Convert the records between the lines holding "Image resolution: width=499" and "Describe the element at coordinates (500, 710)", inclusive, into a Markdown table with the columns Row and Record Text. Skip blank lines and leave the pictures out of the answer.
[GIVEN RECORDS]
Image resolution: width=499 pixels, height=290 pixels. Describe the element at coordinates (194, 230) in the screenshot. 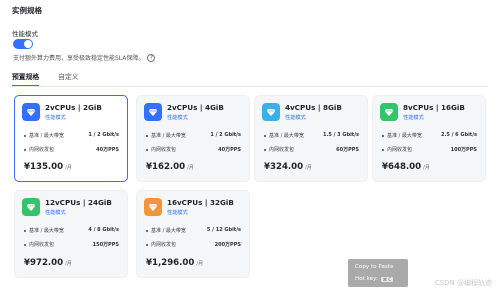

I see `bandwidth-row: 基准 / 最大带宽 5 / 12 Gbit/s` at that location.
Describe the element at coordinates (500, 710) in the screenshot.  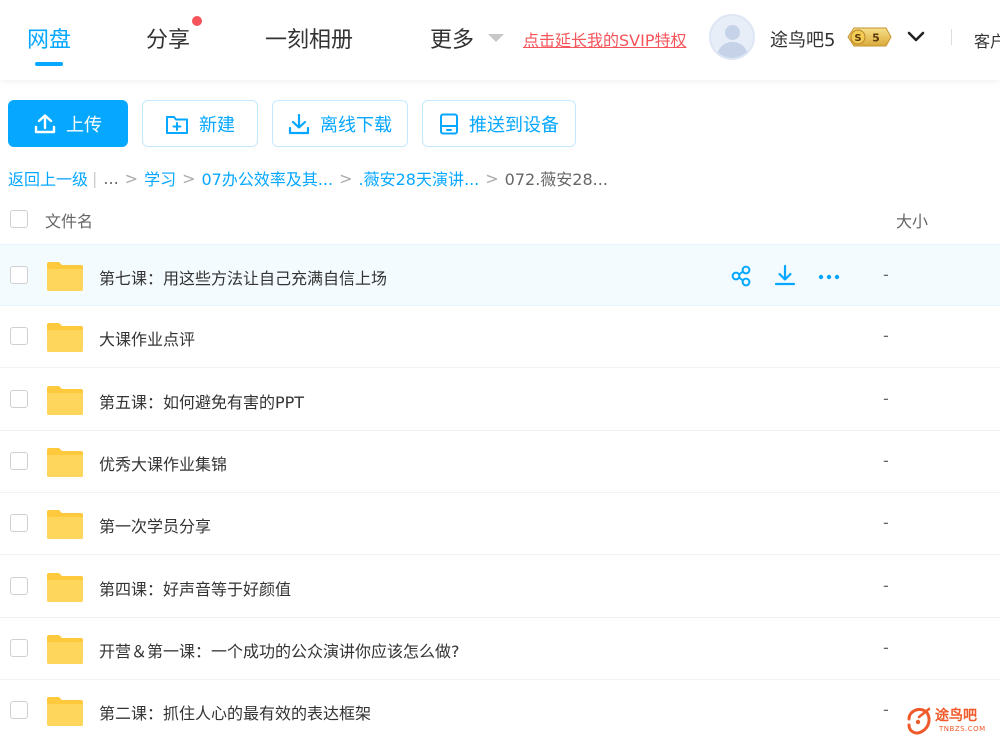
[/GIVEN RECORDS]
[GIVEN RECORDS]
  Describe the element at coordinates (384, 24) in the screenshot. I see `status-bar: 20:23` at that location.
[/GIVEN RECORDS]
[GIVEN RECORDS]
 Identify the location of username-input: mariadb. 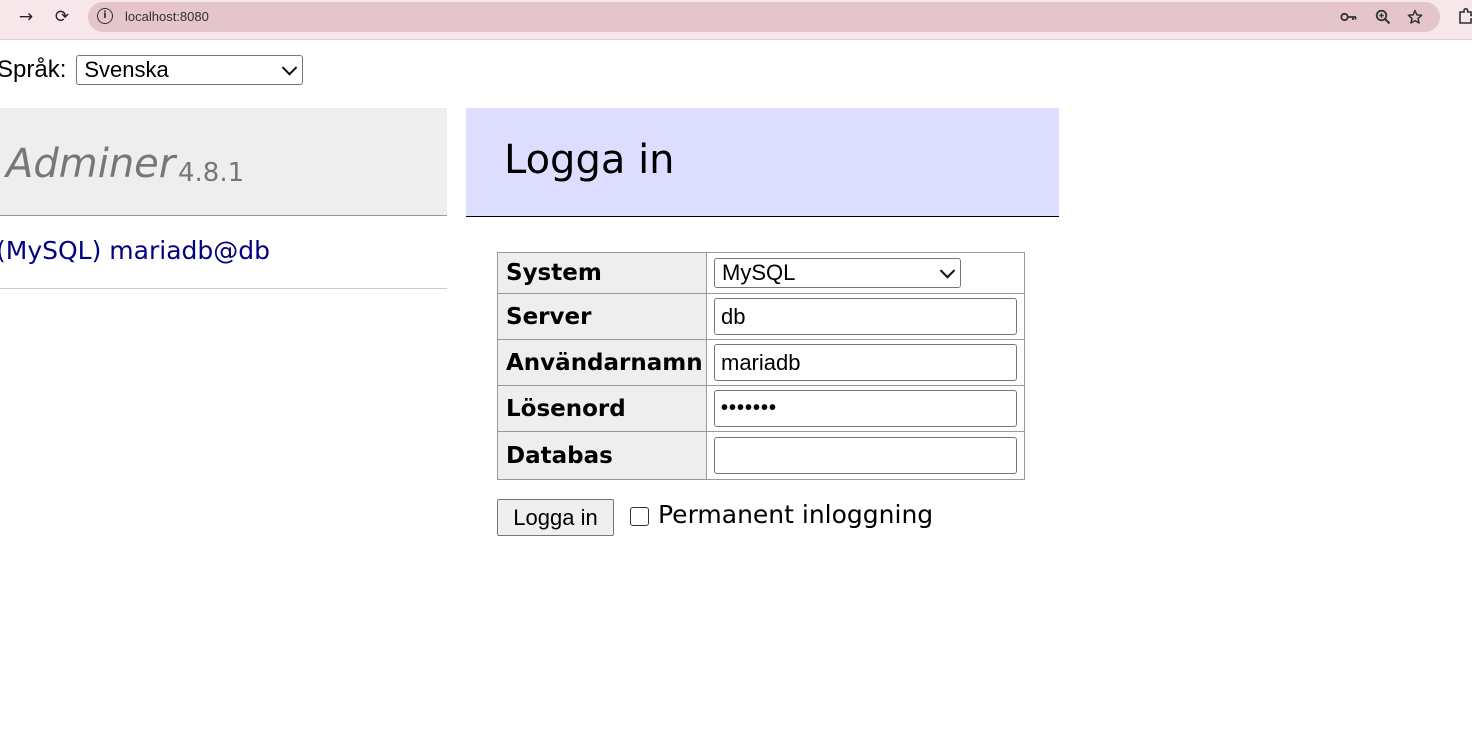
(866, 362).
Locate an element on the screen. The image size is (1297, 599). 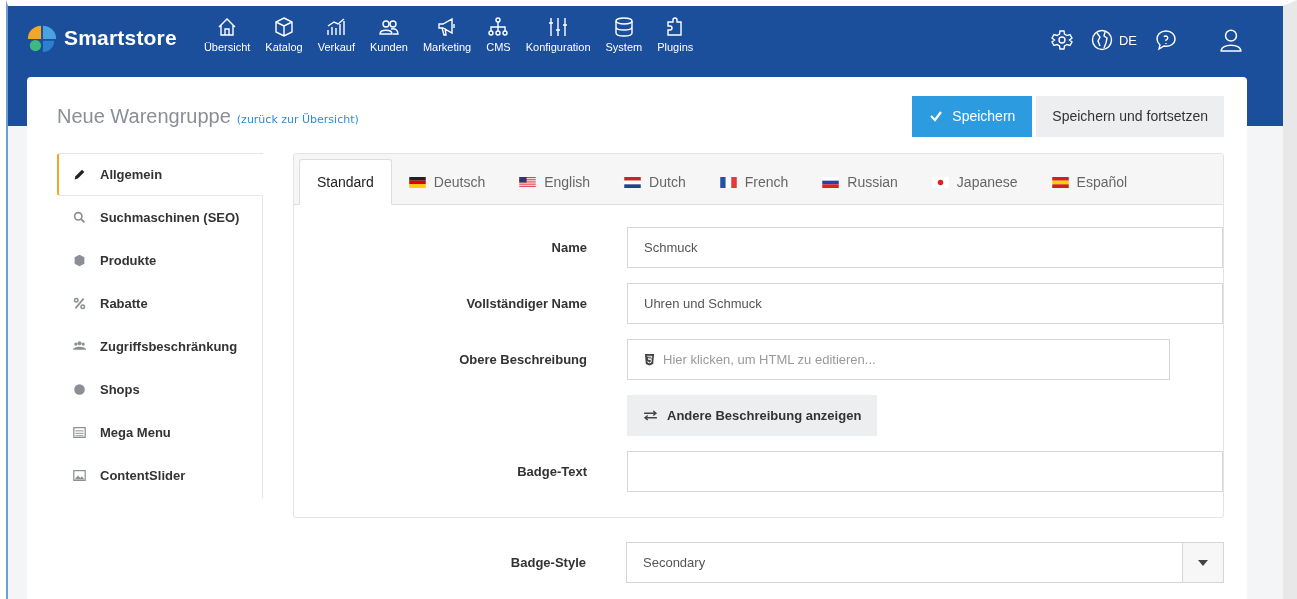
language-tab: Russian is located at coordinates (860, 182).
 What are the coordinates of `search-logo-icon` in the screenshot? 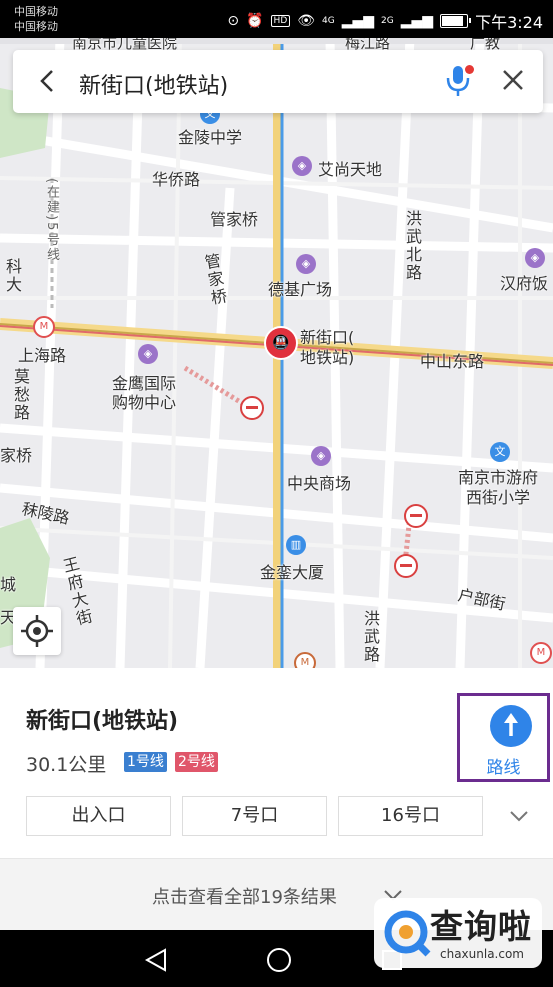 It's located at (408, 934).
[/GIVEN RECORDS]
**WRITTEN RESPONSE:**
| Row | Record Text |
|---|---|
| 1 | Image resolution: width=499 pixels, height=290 pixels. Describe the element at coordinates (194, 230) in the screenshot.  |
| 2 | I see `bandwidth-row: 基准 / 最大带宽 5 / 12 Gbit/s` at that location. |
| 3 | Describe the element at coordinates (500, 710) in the screenshot.   |